The div and idiv instructions don't have forms that take an immediate. They only take one explicit operand (register or memory), with the dividend being implicit in AX, or DX:AX, EDX:EAX, or RDX:RAX.
See this answer for how to use them.
But x86 in 16 and 32-bit mode does have an immediate-division instruction, and it's actually slightly faster than div r/m8 on Intel CPUs before Skylake: aam 7 will divide AL by an immediate 7, placing the quotient in AH, remainder in AL. (https://agner.org/optimize/ says that on Haswell it has 1 cycle lower latency, and 1 cycle better throughput than div r8. And it's 8 uops instead of 9.)
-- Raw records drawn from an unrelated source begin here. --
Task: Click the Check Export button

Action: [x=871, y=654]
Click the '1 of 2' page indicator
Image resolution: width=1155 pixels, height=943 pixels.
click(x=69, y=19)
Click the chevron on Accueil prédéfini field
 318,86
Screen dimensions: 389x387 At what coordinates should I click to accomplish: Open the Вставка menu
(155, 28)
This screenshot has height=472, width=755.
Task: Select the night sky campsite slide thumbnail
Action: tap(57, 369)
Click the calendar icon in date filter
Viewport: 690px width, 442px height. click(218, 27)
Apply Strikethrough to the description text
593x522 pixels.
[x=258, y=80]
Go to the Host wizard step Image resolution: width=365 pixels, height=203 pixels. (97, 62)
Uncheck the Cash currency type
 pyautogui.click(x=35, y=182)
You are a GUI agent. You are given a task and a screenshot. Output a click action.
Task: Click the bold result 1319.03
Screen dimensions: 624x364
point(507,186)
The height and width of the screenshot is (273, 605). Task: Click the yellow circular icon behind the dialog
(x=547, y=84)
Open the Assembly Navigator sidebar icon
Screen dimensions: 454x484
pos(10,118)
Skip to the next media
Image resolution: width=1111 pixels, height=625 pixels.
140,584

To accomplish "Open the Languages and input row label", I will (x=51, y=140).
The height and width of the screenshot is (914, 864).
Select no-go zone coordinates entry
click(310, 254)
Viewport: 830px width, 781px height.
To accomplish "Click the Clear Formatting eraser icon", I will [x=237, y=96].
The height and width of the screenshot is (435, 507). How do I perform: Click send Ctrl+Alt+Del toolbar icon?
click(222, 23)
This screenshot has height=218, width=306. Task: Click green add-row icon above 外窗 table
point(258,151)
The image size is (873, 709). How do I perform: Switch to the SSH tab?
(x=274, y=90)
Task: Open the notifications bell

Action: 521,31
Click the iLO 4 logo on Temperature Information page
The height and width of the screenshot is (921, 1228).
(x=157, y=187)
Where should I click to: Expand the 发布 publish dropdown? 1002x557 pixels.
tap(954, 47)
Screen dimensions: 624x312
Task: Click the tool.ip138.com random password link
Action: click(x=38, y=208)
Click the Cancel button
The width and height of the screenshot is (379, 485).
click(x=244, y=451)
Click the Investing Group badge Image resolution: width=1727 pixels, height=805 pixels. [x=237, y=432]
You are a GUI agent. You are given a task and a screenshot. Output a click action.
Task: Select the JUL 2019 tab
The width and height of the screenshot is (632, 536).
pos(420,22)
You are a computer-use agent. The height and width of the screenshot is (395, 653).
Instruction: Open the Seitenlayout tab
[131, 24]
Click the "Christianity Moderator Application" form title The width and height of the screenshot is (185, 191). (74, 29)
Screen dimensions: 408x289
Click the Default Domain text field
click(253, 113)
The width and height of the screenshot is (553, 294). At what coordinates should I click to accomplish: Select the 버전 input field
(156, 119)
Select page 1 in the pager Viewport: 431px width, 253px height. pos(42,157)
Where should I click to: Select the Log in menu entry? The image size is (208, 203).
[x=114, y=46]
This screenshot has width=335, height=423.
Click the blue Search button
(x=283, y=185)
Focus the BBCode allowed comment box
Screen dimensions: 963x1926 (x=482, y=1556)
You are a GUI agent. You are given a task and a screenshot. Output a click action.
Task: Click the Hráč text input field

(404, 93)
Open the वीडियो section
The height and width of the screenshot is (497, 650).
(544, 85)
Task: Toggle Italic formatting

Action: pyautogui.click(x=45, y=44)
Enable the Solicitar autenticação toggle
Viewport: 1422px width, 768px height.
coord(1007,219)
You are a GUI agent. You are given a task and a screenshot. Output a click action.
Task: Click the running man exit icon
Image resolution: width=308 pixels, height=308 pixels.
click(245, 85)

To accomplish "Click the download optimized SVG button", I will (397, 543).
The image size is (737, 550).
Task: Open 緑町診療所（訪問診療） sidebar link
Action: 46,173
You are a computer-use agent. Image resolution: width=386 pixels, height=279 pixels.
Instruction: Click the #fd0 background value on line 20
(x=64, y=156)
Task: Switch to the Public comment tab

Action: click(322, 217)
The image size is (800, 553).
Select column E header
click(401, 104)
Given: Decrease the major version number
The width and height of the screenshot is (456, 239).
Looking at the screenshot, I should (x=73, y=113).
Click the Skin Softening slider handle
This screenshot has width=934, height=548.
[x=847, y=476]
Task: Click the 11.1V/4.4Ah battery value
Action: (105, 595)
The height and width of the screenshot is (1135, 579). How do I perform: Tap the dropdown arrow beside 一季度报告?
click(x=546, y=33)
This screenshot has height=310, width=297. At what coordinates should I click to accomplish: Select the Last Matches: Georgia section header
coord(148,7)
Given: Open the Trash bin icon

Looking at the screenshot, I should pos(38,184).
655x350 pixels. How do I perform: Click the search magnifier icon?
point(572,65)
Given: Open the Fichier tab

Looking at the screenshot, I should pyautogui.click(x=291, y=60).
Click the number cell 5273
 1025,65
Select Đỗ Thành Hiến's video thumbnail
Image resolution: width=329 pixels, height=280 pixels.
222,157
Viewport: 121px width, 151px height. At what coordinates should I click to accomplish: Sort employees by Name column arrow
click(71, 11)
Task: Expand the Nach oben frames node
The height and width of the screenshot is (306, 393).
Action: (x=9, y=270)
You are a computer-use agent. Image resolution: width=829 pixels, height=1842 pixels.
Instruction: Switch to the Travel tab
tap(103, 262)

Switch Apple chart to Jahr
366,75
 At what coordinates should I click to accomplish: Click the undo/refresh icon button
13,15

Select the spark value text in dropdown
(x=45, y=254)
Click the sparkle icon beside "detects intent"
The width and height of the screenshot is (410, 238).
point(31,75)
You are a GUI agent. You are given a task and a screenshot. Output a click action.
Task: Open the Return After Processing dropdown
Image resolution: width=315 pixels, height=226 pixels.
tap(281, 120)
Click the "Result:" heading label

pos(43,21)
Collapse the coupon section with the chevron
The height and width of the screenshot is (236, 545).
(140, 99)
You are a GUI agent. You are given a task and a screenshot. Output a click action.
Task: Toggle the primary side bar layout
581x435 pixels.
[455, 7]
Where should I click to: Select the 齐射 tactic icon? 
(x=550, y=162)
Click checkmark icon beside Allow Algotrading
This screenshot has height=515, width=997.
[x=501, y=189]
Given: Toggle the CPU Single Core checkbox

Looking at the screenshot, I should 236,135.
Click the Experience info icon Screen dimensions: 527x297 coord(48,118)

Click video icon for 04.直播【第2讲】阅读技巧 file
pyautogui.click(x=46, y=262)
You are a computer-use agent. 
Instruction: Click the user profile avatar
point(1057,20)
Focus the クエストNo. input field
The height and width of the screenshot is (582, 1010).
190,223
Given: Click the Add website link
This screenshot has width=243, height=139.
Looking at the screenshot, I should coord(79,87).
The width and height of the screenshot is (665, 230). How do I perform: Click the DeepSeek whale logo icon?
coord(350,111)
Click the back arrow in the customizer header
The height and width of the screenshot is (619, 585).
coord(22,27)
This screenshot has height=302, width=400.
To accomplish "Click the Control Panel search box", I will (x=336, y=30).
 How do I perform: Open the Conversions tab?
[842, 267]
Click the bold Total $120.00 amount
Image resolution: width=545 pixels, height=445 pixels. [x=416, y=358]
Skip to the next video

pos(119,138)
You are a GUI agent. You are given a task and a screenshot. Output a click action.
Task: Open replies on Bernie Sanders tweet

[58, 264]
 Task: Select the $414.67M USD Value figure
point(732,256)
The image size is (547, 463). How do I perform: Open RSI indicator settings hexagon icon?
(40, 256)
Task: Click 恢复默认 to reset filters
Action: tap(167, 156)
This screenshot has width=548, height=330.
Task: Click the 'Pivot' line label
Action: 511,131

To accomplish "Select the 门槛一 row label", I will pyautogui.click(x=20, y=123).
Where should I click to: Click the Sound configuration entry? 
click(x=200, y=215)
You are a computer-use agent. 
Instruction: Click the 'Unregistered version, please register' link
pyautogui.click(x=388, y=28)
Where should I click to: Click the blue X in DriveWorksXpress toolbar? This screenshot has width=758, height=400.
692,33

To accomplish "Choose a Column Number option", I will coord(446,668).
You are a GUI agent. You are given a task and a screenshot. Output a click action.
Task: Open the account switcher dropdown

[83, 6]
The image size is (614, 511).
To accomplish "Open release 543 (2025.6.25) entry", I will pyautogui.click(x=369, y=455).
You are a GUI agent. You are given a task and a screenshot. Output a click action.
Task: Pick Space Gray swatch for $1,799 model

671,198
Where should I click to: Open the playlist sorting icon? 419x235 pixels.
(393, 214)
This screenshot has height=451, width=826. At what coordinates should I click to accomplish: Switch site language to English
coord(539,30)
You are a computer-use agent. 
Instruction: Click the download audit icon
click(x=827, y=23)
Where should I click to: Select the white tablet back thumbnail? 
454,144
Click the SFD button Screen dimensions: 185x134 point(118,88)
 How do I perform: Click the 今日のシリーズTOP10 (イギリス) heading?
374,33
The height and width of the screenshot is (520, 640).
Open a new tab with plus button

Note that it's different from mov cl, 7 / div cl, which takes the whole of AX as the dividend, and places quotient in AL, remainder in AH.
AAM is not available in 64-bit long mode, removed along with the other less-useful legacy BCD instructions. But if it saves uops overall (including mov an immediate to a register), it could be useful. On Skylake, it costs 11 uops vs. 10 for div r8, and has 1c worse throughput, and same latency.